Después de salir de la enfermería, regresé a mi casa.
Ni siquiera sabía por qué había vuelto... tal vez porque no tenía otro lugar adónde ir.
Desde que me uní a Ricardo, le había entregado todo a la manada y a nuestra familia; cada aliento, cada esfuerzo... todo había sido por ellos.
Pero ahora me había convertido en aquella a quien rechazaban, la loba de repuesto.
Qué irónico.
Justo antes de abrir la puerta, escuché risas que resonaban en el interior. Eran ellos: Ricardo, Esperanza y mis cachorros gemelos.
Su alegría me atravesó como una cuchilla. Forcé una sonrisa amarga, me tragué el dolor y me armé de valor.
Allí ya no quedaba nada que me importara. En dos días, me habría ido para siempre.
En cuanto abrí la puerta, las risas se apagaron.
Caminé directo hacia mi habitación, ignorando sus miradas, pero Ricardo me bloqueó el paso, y, con voz fría y expectante, preguntó:
—Entonces... ¿viniste a pedirle disculpas a Esperanza?
—Mamá, me alegra que por fin puedas admitir tu error... —repuso Cristóbal con frialdad, con un tono desprovisto de cualquier calidez.
—¿Por qué nunca reflexionas sobre ti misma sino que tenemos que señalártelo cada vez? —estalló Diego con impaciencia e incredulidad.
No respondí. Pero cuando dirigí mi mirada hacia Esperanza, me quedé helada.
Tenía puesto el collar de luz de luna, aquel que Ricardo había encargado especialmente al artesano de los hombres lobo para nuestro octavo aniversario de marcaje.
Nunca me lo había puesto, ni una sola vez, y ahora colgaba del cuello de Esperanza, brillando bajo la luz que nunca fue destinada para ella.

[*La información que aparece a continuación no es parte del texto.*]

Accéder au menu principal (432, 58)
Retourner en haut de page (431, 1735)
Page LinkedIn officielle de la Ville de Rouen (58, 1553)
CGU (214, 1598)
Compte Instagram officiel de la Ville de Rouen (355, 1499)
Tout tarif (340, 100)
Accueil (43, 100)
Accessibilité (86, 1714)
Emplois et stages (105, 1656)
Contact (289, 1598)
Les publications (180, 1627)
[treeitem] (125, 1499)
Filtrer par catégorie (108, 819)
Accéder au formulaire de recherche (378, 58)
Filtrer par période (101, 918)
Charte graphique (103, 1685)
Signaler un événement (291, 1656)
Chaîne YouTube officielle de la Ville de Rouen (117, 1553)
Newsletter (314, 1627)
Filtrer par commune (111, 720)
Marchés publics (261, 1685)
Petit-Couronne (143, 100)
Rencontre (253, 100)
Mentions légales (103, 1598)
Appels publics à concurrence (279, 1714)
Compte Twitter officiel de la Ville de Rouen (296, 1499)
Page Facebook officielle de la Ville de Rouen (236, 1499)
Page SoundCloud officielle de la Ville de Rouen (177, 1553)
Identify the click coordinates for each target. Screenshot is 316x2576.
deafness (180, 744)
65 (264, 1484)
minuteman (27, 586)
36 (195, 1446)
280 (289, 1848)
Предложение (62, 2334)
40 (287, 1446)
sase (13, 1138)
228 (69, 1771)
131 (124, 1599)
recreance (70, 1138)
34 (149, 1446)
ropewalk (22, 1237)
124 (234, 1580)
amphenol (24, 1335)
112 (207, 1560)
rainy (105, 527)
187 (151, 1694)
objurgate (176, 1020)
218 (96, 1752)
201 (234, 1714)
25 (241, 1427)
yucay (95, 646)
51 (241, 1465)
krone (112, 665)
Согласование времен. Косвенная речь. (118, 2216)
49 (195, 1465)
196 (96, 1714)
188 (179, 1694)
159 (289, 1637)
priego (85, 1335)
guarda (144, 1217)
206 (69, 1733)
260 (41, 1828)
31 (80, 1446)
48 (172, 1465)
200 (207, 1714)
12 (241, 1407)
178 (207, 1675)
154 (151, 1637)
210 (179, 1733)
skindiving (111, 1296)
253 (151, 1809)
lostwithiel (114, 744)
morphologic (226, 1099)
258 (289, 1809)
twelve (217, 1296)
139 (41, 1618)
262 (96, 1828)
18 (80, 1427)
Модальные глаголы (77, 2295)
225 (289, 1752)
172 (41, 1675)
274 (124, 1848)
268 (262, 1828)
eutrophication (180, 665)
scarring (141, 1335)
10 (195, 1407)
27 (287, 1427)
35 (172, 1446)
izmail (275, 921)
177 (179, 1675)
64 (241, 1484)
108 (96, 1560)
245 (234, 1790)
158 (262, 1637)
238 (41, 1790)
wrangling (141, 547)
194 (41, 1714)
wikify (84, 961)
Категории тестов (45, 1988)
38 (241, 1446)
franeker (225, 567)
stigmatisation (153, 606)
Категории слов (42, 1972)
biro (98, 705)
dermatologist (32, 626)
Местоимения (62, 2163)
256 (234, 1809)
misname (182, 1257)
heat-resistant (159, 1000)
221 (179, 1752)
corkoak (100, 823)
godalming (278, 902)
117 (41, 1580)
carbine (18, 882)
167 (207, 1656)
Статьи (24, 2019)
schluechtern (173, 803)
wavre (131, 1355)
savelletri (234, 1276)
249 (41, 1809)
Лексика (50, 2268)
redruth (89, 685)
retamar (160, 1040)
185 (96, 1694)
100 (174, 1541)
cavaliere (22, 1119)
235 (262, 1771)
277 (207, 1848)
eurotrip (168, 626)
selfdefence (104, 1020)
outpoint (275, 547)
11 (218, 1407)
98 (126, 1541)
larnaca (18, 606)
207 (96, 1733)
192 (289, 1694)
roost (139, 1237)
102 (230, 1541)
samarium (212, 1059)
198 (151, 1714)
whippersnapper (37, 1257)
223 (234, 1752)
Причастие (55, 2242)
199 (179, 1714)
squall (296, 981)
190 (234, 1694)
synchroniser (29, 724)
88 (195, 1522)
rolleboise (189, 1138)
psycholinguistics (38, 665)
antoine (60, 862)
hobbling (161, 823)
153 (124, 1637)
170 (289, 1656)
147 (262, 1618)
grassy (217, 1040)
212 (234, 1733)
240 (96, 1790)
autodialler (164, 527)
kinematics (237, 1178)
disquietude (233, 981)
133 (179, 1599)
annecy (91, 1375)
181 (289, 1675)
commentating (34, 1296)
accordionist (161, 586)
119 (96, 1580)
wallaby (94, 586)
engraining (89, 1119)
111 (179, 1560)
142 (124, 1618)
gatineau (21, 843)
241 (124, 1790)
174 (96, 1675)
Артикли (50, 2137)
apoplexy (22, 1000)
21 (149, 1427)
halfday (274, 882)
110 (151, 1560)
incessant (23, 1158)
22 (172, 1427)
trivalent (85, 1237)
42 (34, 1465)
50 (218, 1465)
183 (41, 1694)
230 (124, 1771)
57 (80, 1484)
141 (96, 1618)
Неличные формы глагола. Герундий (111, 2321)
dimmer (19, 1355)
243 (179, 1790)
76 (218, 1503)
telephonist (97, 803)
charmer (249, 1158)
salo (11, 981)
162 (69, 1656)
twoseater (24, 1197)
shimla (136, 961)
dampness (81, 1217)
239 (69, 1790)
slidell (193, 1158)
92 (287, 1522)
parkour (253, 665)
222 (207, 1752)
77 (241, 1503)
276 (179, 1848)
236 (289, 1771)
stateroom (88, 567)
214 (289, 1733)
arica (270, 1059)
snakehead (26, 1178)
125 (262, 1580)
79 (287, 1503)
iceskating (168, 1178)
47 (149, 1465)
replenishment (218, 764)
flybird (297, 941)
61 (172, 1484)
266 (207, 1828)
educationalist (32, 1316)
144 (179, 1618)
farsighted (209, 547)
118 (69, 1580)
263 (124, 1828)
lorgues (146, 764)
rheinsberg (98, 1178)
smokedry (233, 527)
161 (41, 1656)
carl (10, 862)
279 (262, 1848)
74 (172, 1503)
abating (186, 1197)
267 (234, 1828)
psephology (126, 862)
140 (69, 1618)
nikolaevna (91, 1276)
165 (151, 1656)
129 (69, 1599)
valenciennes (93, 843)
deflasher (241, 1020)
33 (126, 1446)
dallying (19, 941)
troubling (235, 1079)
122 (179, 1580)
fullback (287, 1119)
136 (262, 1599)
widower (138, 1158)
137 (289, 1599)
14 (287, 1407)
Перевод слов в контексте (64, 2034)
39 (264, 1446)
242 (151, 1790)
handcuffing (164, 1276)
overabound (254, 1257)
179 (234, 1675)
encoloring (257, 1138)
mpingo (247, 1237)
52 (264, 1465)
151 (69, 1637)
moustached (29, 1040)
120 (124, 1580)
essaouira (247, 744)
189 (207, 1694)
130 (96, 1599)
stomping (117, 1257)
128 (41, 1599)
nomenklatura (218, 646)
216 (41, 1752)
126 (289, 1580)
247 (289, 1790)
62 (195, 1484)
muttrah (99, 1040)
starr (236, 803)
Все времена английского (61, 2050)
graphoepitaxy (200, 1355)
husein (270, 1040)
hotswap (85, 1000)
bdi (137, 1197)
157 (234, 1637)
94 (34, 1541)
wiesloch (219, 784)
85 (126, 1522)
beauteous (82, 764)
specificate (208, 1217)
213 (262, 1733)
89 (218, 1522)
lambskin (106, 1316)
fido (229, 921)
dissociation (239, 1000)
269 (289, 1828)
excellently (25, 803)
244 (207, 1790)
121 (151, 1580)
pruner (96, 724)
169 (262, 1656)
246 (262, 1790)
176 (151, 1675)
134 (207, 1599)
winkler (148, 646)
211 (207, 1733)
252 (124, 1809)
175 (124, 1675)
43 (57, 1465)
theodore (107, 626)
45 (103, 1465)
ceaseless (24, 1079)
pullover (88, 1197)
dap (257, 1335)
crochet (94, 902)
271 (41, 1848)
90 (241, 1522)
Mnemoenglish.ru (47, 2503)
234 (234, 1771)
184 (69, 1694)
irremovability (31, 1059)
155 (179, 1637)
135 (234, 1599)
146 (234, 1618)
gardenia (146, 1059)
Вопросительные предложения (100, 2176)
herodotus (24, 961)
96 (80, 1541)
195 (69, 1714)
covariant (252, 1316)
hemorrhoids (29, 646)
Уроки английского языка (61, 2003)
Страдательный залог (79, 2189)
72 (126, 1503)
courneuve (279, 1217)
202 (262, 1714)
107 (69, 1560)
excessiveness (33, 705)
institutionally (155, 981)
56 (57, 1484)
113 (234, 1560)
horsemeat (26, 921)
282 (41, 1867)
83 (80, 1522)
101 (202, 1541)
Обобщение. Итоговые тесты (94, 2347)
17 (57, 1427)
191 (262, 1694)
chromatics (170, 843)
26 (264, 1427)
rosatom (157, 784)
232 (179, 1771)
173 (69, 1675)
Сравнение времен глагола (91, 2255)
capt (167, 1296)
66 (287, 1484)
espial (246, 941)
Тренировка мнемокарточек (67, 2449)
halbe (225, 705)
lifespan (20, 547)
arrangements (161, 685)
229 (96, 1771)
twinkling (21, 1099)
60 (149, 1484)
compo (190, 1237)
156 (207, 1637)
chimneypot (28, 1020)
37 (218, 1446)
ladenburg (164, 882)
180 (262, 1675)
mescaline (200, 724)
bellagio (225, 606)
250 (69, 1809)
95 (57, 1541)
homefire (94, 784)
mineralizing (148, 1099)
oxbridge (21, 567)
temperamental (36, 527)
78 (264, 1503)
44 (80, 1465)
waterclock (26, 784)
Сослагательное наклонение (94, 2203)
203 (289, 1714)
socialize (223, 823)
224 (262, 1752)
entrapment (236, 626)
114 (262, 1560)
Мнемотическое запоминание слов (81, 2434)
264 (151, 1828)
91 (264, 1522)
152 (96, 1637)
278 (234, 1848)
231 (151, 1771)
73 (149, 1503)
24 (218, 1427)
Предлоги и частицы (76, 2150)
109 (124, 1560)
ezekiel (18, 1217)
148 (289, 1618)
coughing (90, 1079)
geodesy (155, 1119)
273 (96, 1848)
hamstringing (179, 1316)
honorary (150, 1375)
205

Por un instante, se me cortó la respiración y sentí como si algo afilado hubiera desgarrado mi pecho.
Al ver mi reacción, Esperanza corrió hacia mí, aferrando el collar y hablando rápidamente.
—Lo siento, Carmen. No quise molestarte, Ricardo dijo que no te gustaba... así que me lo dio. Yo solo... realmente me encanta. Por favor, no te enojes.
—No importa, puedes quedártelo —respondí con frialdad, mi voz tan helada como los fragmentos que atravesaban mi pecho.
—Carmen, ¿por qué no puedes tolerar a Esperanza ni una vez?
Ricardo finalmente perdió el control de su lobo: sus garras se extendieron antes de que se diera cuenta.
—Ya arruinaste su cumpleaños. ¿Qué daño hay en dejarle usar el collar por un tiempo? —Habló como en trance, su voz suavizándose, atormentado por los recuerdos—. Sus padres murieron protegiendo esta manada y los míos nos pidieron que la cuidáramos como si fuera de nuestra familia. Tú también escuchaste esas palabras. Entonces, ¿por qué sigues haciéndole la vida más difícil?
—Mamá, no tienes corazón. Siempre nos dices que mostremos compasión hacia los menos afortunados, pero cuando se trata de Esperanza, simplemente eres cruel —repuso Cristóbal con la mirada goteando desdén.
—Esperanza nunca pudo sentir el amor de una madre —agregó Diego, sacudiendo la cabeza con disgusto—. Perdió a sus padres cuando era solo una cachorra. ¿Por qué no puedes tratarla como familia? ¿Por qué siempre la conviertes en tu enemiga?
Entonces, sin decir otra palabra, Diego me dio la espalda, como si fuera una completa extraña.
—Todo es mi culpa, Ricardo —sollozó Esperanza mientras se arrojaba a sus brazos—. No culpes más a Carmen, solo soy una Omega débil... nunca debí soñar con ser aceptada por ella. Vivir bajo el mismo techo que la familia del Alfa ya es la mayor bendición de mi vida. ¿Quién soy yo para desear su bondad?
Entonces, dramáticamente, retrocedió y gimoteó.
—Tal vez debería irme de esta casa. Carmen dejaría de estar molesta si yo no estuviera.
—¡No! —rugió Ricardo mientras la agarraba del brazo y la acercaba a él—. ¡Carmen! ¡Mira lo que has hecho! ¡La has llevado al límite! ¡Nunca permitiré que Esperanza se vaya de esta casa. ¡Nunca!
—¡Esperanza, no te vayas! ¡Te necesitamos! —gritó Cristóbal, aferrando sus manos.
—No hiciste nada malo, Esperanza. Si alguien debe irse, no eres tú... ¡es mamá! —gruñó Diego, lanzándome una mirada tan viciosa que se sintió como una daga directo a mi corazón.